**LIST OF TASKS:**
1. In the essay on sexual identity labels, who led the LAGPA workshop on bisexuality?
2. According to the essay on sexual identity labels, what makes diagnosing and labeling part of the field? List every one the text gives.
3. Reproduce the essay on sexual identity labels word for word, from "First, it would" to "back and forth.".

#### READING TEXT ####

Moshe Ben-Yosef, MFT
At a recent LAGPA workshop led by Dr. Mary Andres on the subject of bisexuality, a discussion took place that highlighted some of the struggles that clinicians face in regard to labels of sexual identity. Part of this difficulty is that we work in a field that requires diagnosing and labeling. After all, it is part of our education, it is what managed care demands so reimbursement can be justified, and especially in community based settings where variations of cognitivebehavioral therapy are enforced in order to target and alleviate symptomatic behaviors. However, while individuals who seek treatment regarding concerns about their sexuality or gender identity may exhibit symptomatic behaviors, ultimately their questions are of an existential nature. Given this premise, in what ways can therapists support and validate those questions and give room for the client to find their own answers, without the constraints of labeling?
Not only is labeling and diagnosing an essential part of our field, but from a neurological perspective, humans need to make sense of the world. Assigning labels and grouping achieves the goal of making sense of the things around us. However, the templates we have set up are based on past experiences and knowledge, so that new experiences get aligned with those which most closely resemble them. If we cannot find something with which to compare these new experiences, then we are faced with the task of making new connections and integrating new information. While it is evident that diagnosing and labeling are primary functions, how does that ultimately affect that client who does not feel that they fit within any particular label? How do they go about finding their own truth, and what becomes our role? If someone cannot be labeled, how can they be visible? How do we assist them in creating their own visibility?
As we grow up, are educated and practice in a heteronormative society. It is easy to overlook blind spots that we may have.
First, it would be worthwhile to address the issue that sexuality and gender are still seen linearly. There is a growing acceptance of fluidity, but even then, the understanding is that it is movement that occurs from one pole to another. My family systems oriented lens leads me to view issues regarding gender and sexuality as more than just linear. For example, instead of viewing a person as “4” on the Kinsey Scale, they can be viewed in a particular dimension of their sexuality sphere. Certainly not seeing past a linear concept can contribute to blind spots, because looking at concepts linearly limits movement to only back and forth.

#### INPUT DATA ####

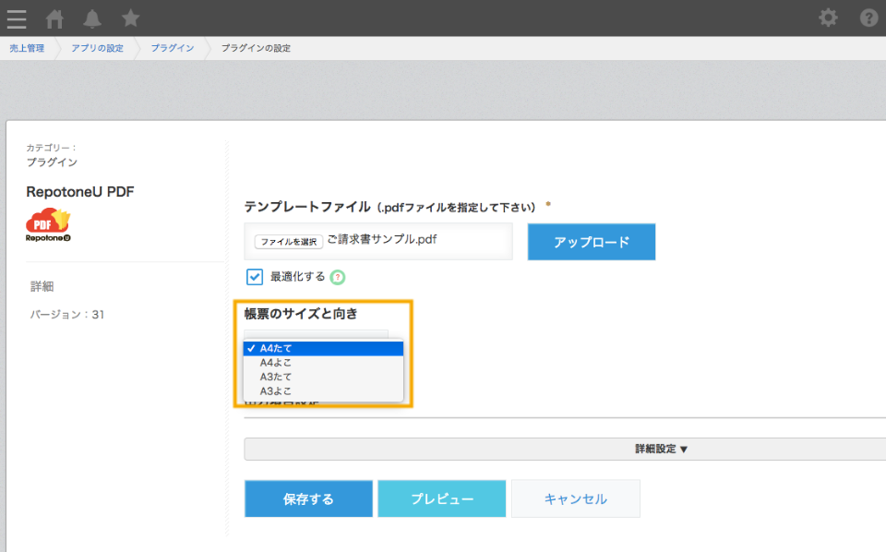Click the ファイルを選択 file chooser
This screenshot has width=886, height=552.
click(289, 242)
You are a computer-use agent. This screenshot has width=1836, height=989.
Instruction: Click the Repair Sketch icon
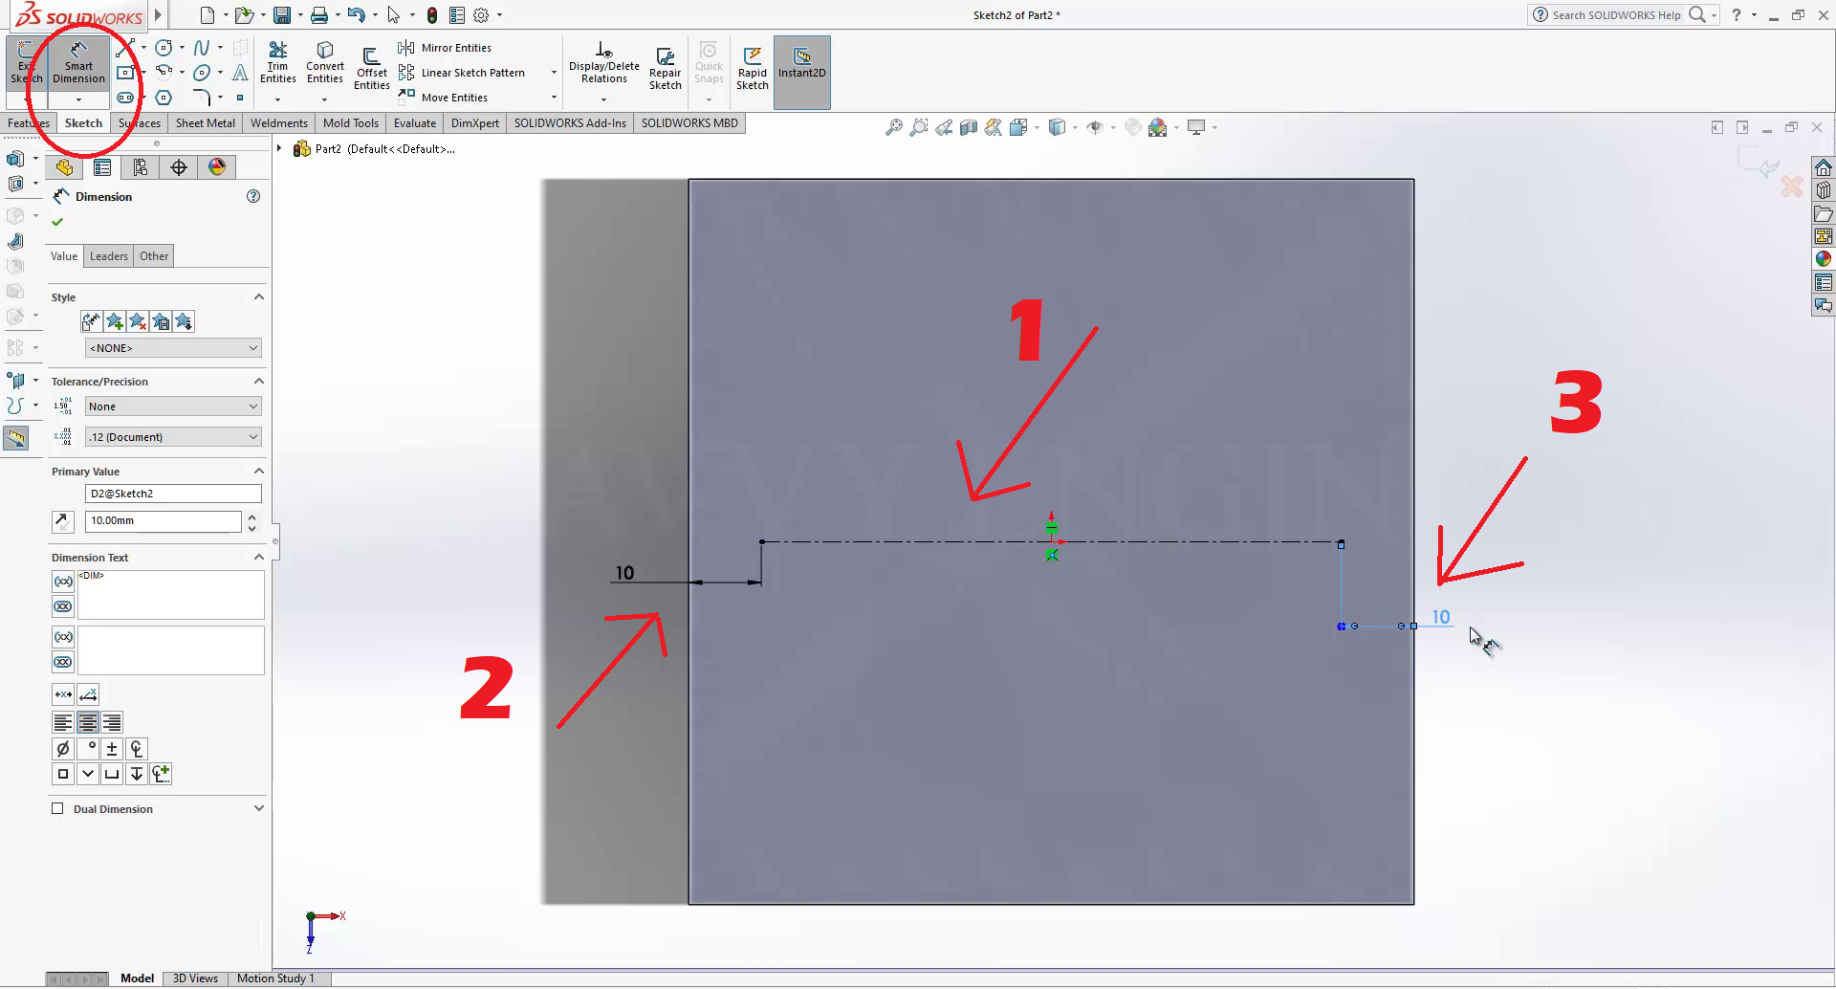(665, 69)
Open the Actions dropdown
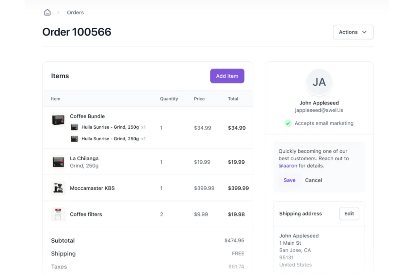414x276 pixels. [x=353, y=32]
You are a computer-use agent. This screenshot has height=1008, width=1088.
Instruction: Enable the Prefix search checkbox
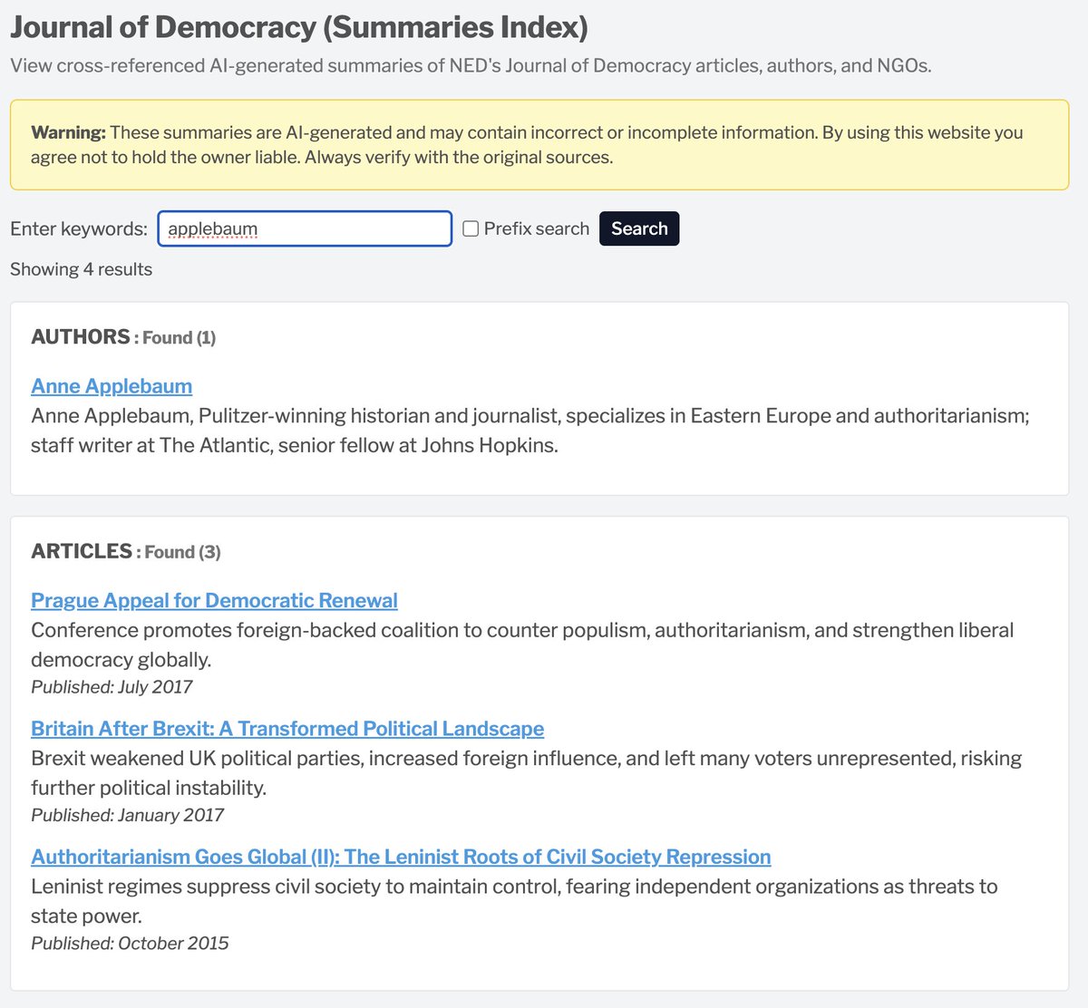point(471,228)
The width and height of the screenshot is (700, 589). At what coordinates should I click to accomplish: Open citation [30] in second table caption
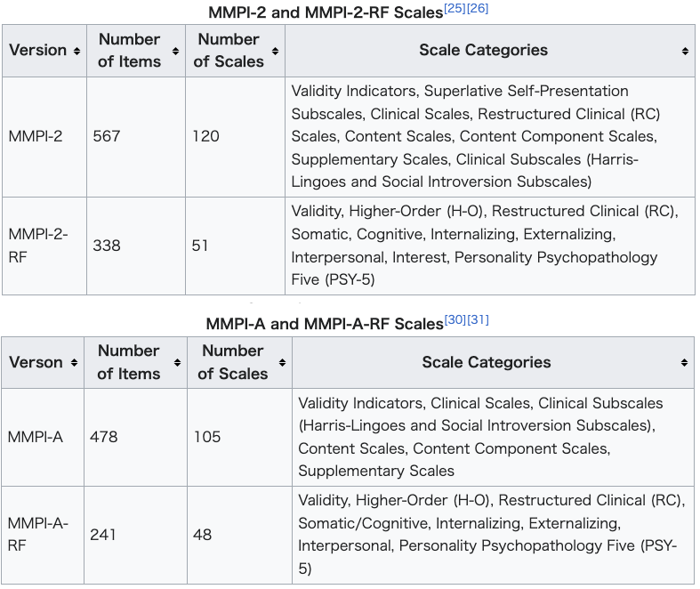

####

**LIST OF SOLUTIONS:**
1. Dr. Mary Andres

2.
- It is part of clinicians' education.
- Managed care demands it so reimbursement can be justified.
- In community based settings, variations of cognitive-behavioral therapy are enforced to target and alleviate symptomatic behaviors.

3.
First, it would be worthwhile to address the issue that sexuality and gender are still seen linearly. There is a growing acceptance of fluidity, but even then, the understanding is that it is movement that occurs from one pole to another. My family systems oriented lens leads me to view issues regarding gender and sexuality as more than just linear. For example, instead of viewing a person as “4” on the Kinsey Scale, they can be viewed in a particular dimension of their sexuality sphere. Certainly not seeing past a linear concept can contribute to blind spots, because looking at concepts linearly limits movement to only back and forth.